Higher-income households benefited most from Help to Buy, thinktank finds

. UK edition

A row of waterfront houses
By 2014-15, the schemes supported about a fifth of first-time buyer purchases. Photograph: VictorHuang/Getty Images

Analysis by IFS shows George Osborne’s mortgage schemes launched in 2013 had little effect on social mobility

Higher-income households were the biggest beneficiaries of George Osborne’s Help to Buy mortgage schemes, introduced in the 2010s, according to an analysis by the Institute for Fiscal Studies (IFS) thinktank.

Launched by the Conservative-Lib Dem coalition government in 2013, Help to Buy involved two separate schemes aimed at making home ownership more achievable in a period of rapid house price growth.

The first was taxpayer-backed loans to reduce the deposit buyers needed.
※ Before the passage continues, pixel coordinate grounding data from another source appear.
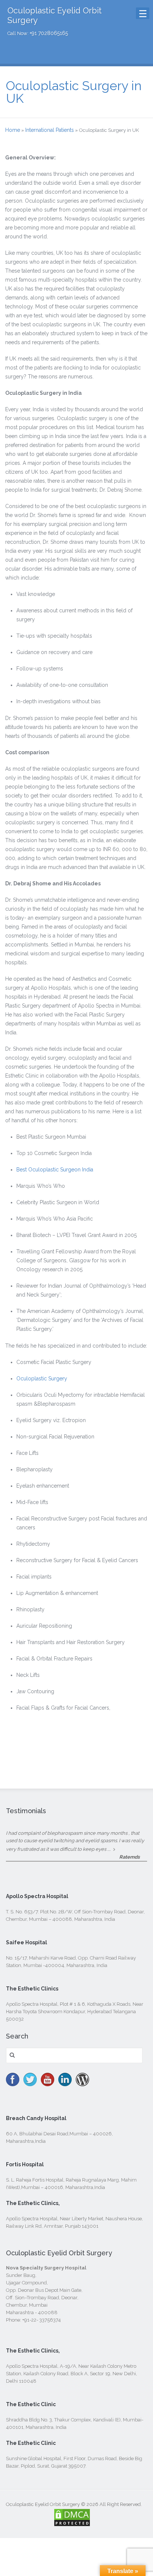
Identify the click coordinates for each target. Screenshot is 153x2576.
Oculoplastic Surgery (41, 1378)
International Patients (49, 130)
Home (12, 130)
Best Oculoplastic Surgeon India (54, 1170)
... (109, 1849)
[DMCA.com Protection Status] (72, 2522)
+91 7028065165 (49, 33)
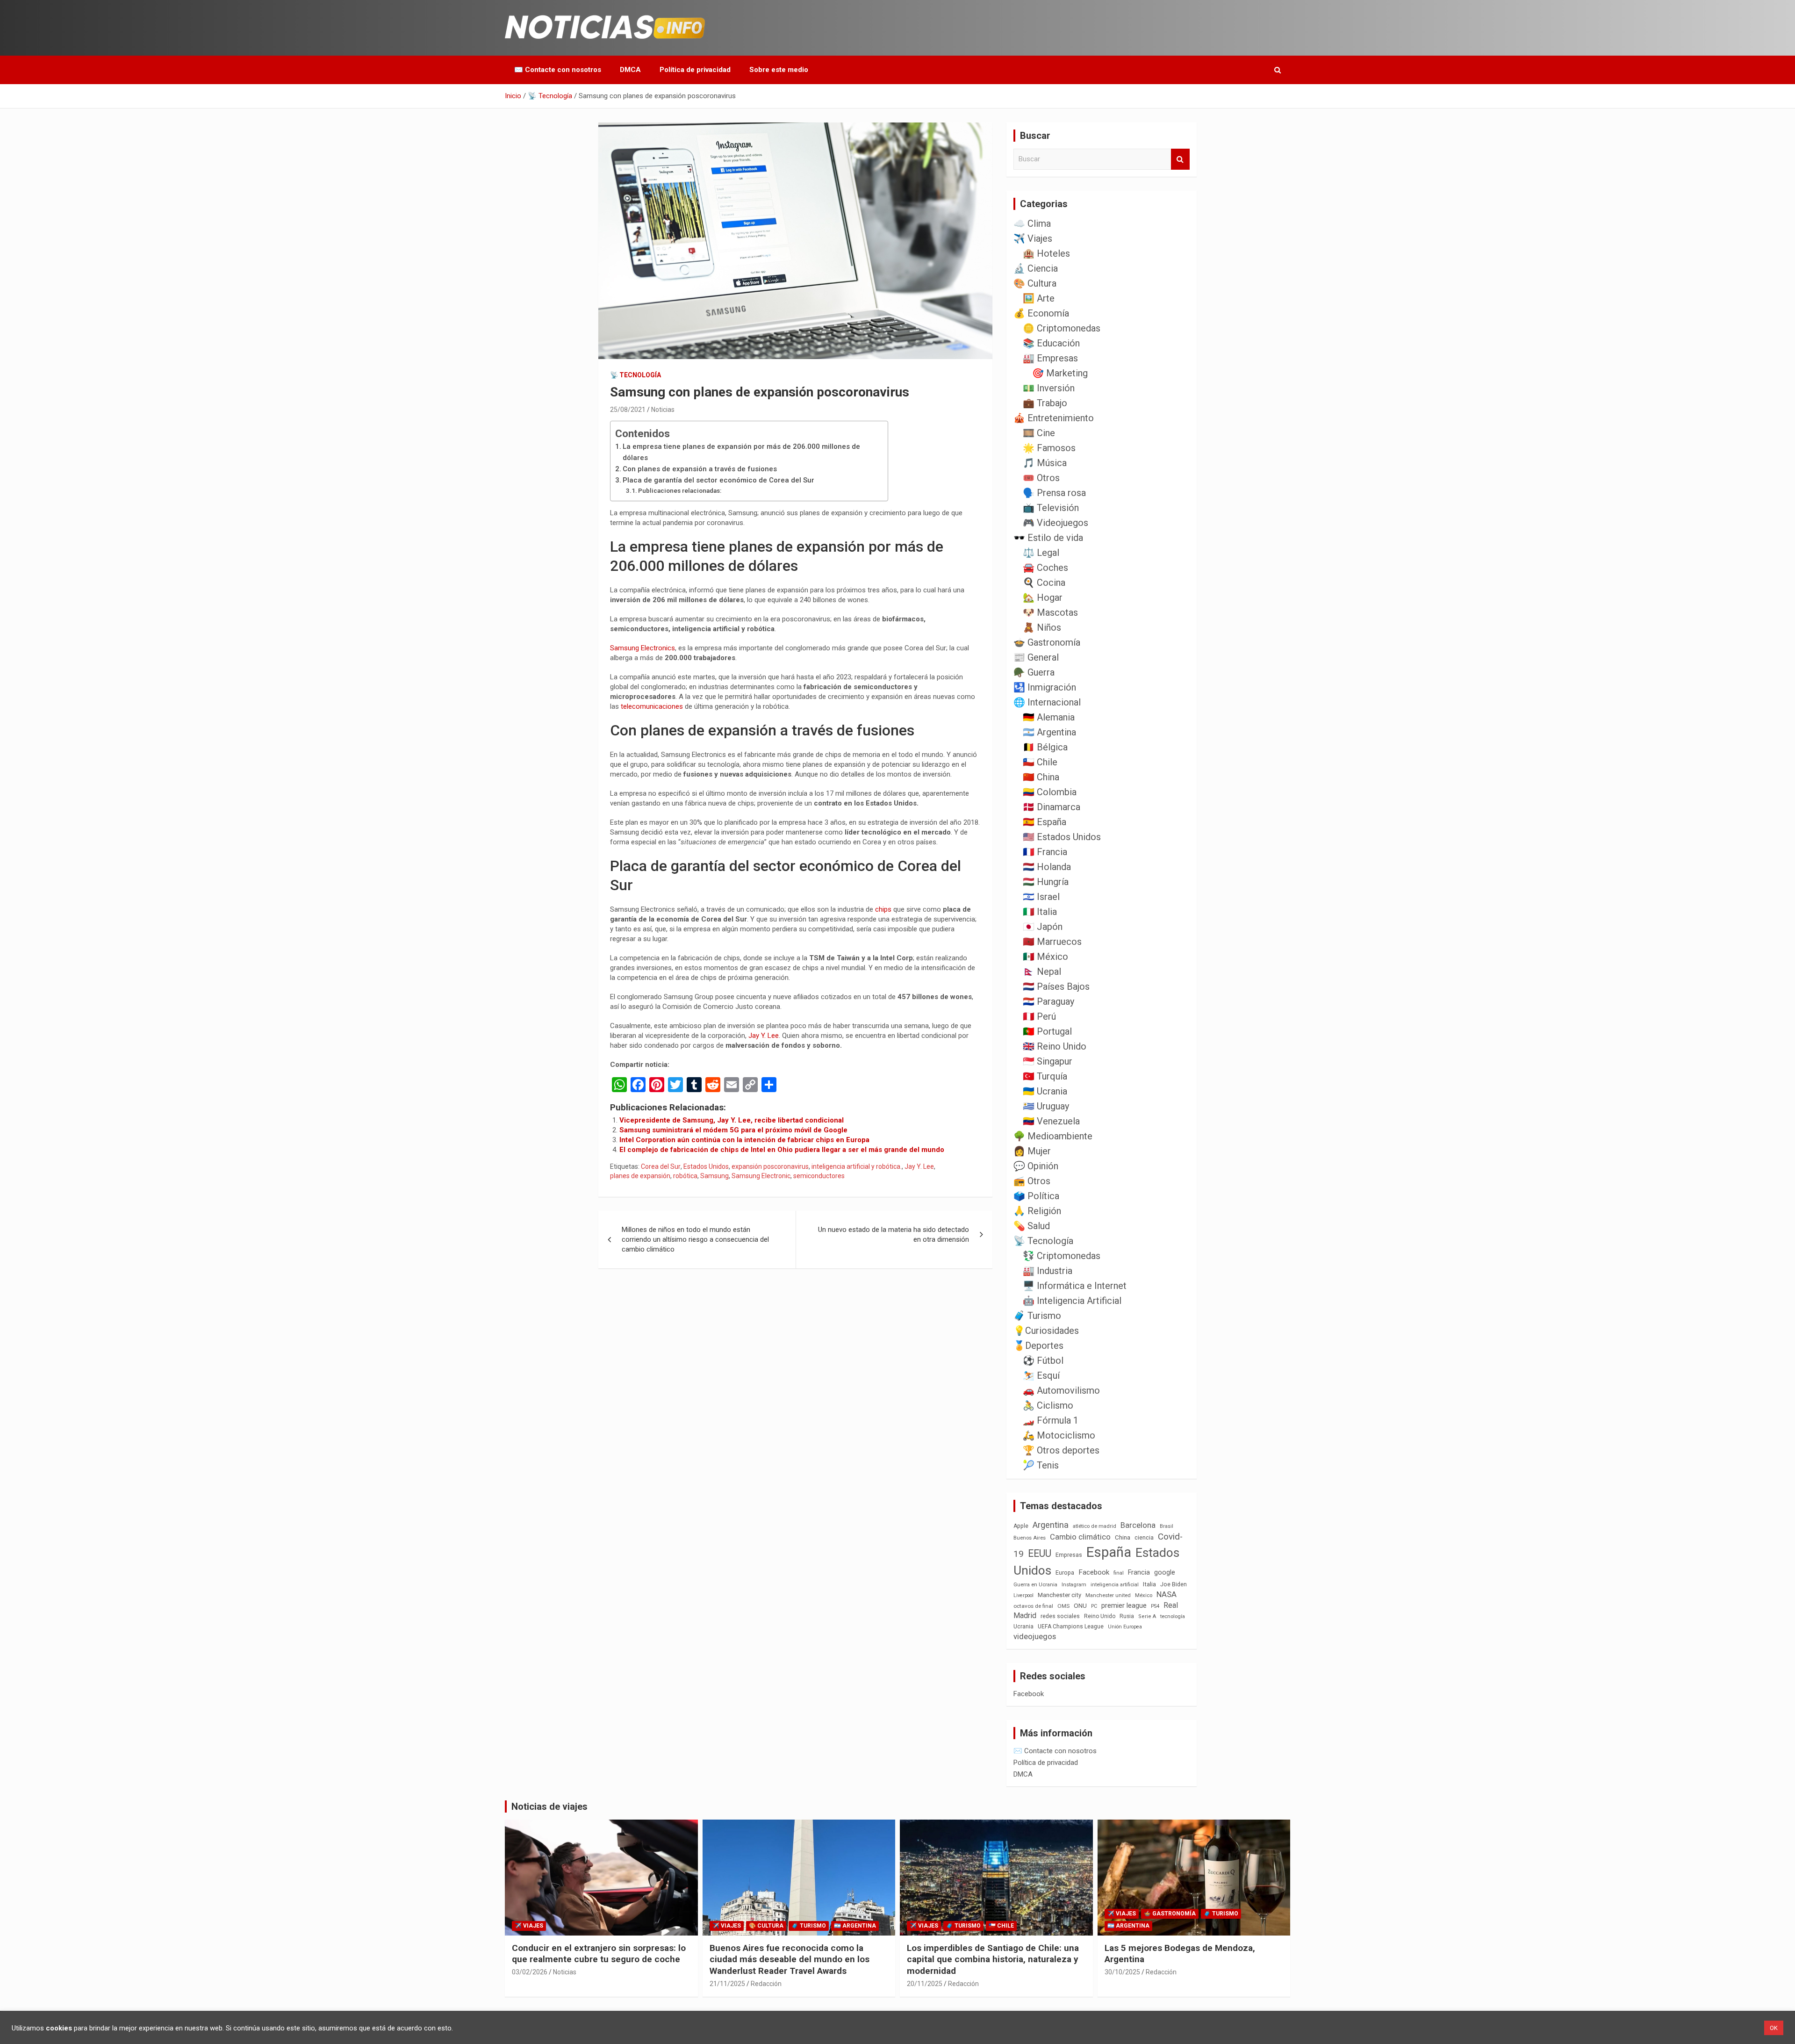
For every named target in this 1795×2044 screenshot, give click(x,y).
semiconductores (819, 1176)
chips (883, 909)
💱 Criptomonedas (1061, 1255)
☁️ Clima (1032, 223)
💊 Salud (1031, 1225)
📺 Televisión (1051, 507)
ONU (1080, 1605)
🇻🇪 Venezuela (1051, 1121)
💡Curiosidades (1046, 1330)
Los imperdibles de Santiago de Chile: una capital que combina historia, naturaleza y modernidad (993, 1959)
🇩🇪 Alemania (1049, 717)
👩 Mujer (1032, 1151)
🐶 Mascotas (1050, 612)
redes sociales (1060, 1615)
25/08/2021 (628, 409)
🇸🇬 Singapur (1047, 1061)
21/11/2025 (727, 1983)
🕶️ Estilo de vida (1048, 537)
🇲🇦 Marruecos (1052, 941)
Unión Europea (1125, 1627)
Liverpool (1023, 1595)
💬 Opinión (1035, 1166)
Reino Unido (1099, 1616)
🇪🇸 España (1044, 822)
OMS (1063, 1606)
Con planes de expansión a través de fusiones (700, 469)
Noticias (663, 409)
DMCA (630, 69)
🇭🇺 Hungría (1046, 881)
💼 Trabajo (1045, 403)
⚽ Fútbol (1043, 1360)
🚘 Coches (1045, 567)
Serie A (1147, 1616)
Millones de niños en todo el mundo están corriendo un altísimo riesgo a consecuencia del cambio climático (695, 1239)
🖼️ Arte (1039, 298)
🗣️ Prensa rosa (1054, 492)
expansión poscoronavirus (770, 1166)
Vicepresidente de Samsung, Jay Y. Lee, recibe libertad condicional (731, 1120)
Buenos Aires (1029, 1538)
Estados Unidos (706, 1166)
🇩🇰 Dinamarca (1051, 807)
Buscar (1180, 159)
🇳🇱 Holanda (1047, 866)
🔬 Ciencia (1035, 268)
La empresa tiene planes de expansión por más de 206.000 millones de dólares (741, 452)
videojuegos (1034, 1636)
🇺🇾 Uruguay (1046, 1106)
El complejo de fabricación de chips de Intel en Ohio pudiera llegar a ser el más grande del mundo (781, 1149)
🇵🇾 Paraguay (1048, 1001)
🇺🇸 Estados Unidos (1062, 836)
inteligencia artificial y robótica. (856, 1166)
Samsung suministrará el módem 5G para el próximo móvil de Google (733, 1130)
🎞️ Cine (1039, 433)
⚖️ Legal (1041, 552)
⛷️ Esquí (1041, 1375)
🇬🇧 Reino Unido (1054, 1046)
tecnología (1172, 1616)
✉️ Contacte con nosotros (557, 69)
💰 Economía (1041, 313)
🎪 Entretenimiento (1053, 418)
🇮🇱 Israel (1041, 896)
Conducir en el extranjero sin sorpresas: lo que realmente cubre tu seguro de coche (599, 1954)
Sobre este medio (778, 69)
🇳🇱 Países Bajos (1056, 986)
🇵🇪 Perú (1039, 1016)
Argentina (1051, 1525)
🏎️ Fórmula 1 (1050, 1420)
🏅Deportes (1038, 1345)
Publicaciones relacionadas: (679, 490)
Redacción (766, 1983)
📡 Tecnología (635, 375)
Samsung (714, 1176)
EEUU (1039, 1553)
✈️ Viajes (1032, 238)
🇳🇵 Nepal (1042, 971)
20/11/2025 (924, 1983)
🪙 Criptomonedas (1061, 328)
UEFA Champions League (1071, 1626)
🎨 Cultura (1034, 283)
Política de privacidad (695, 69)
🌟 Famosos (1049, 447)
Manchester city (1059, 1594)
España (1108, 1552)
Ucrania (1023, 1626)
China (1122, 1537)
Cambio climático (1080, 1537)
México (1143, 1595)
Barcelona (1138, 1525)
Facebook (1093, 1572)
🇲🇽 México (1045, 956)
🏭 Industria (1047, 1270)
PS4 (1155, 1606)
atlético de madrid (1094, 1526)
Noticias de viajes (549, 1806)
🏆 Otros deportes (1061, 1450)
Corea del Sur (661, 1166)
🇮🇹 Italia (1040, 911)
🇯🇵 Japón (1043, 926)
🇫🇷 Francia (1045, 851)
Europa (1064, 1572)
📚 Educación (1051, 343)
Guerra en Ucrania (1035, 1585)
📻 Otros (1031, 1181)
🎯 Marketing (1060, 373)
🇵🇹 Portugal (1047, 1031)
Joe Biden (1173, 1584)
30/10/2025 (1122, 1972)
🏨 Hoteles (1046, 253)
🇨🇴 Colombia (1050, 792)
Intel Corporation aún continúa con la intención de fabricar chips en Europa (744, 1140)
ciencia (1144, 1537)
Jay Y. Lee (763, 1035)
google (1164, 1572)
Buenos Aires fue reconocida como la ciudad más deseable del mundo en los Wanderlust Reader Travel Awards (789, 1959)
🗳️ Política (1036, 1196)
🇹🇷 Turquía (1045, 1076)
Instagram (1074, 1585)
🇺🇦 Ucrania (1045, 1091)
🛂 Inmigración (1044, 687)
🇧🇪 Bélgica (1045, 747)
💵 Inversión (1049, 388)
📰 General (1036, 657)
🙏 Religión (1037, 1210)
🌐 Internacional (1047, 702)
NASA (1166, 1594)
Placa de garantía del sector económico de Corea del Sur (718, 480)
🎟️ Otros (1041, 477)
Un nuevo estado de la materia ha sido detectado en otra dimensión (893, 1234)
The second was a mortgage guarantee scheme, covering part of lenders’ potential losses on high loan-to-value mortgages.

Both applied to homes worth up to £600,000 and by 2014-15 they supported about a fifth of first-time buyer purchases.

However, using a new approach based on survey data and local property prices, the IFS suggests much of the benefit went to higher earners who would eventually have been able to buy a home anyway – particularly those living outside London and south-east England, where property was less expensive.

Bee Boileau, a research economist at the IFS and a co-author of the briefing, said: “Help to Buy policies can help first-time buyers get on the housing ladder, in theory, but can also push up house prices and require the government to assume the risk on loans that the private sector is not otherwise willing to make.

“Our research indicates that the Help to Buy schemes introduced in 2013 had the largest impact – in terms of making more homes affordable – on higher-income households.”

The report adds: “Since these individuals would normally be expected to be able to save for a minimum deposit quite quickly even without Help to Buy, it is likely that these schemes accelerated their first home purchase by a few years rather than making the difference between becoming a homeowner or not in the longer term.”

The analysis suggests the mortgage guarantee scheme had “limited effects on affordability”, as buyers were still constrained by the maximum multiple of their income they could borrow.

The loan scheme was “more important for almost all households” in improving the affordability of local properties. However, it had a much narrower scope as it only applied to new-build properties, leaving it “muted in effect”, according to the IFS.

The two schemes had little effect on social mobility, the thinktank suggests. Boileau said if future governments wanted to tackle inequality, they could target help at lower-income households, but warned that could mean the taxpayer taking on more risk.

Help to Buy had been criticised by many experts for inflating prices without boosting housing supply: a report by the House of Lords built environment committee in 2022 suggested that the money spent on the scheme “would be better spent on increasing housing supply”.

A version of the mortgage guarantee scheme was reintroduced in 2021 and made permanent by Labour last year, aimed at ensuring 95% mortgages remain available.

The Tories’ housing secretary, James Cleverly, defended Help to Buy, saying: “The previous Conservative government’s Help to Buy schemes gave many thousands of people the chance to realise the dream of homeownership. Under Labour, in contrast, things are getting harder and harder for first-time buyers, with housebuilding in sharp decline and stamp duty fees soaring.”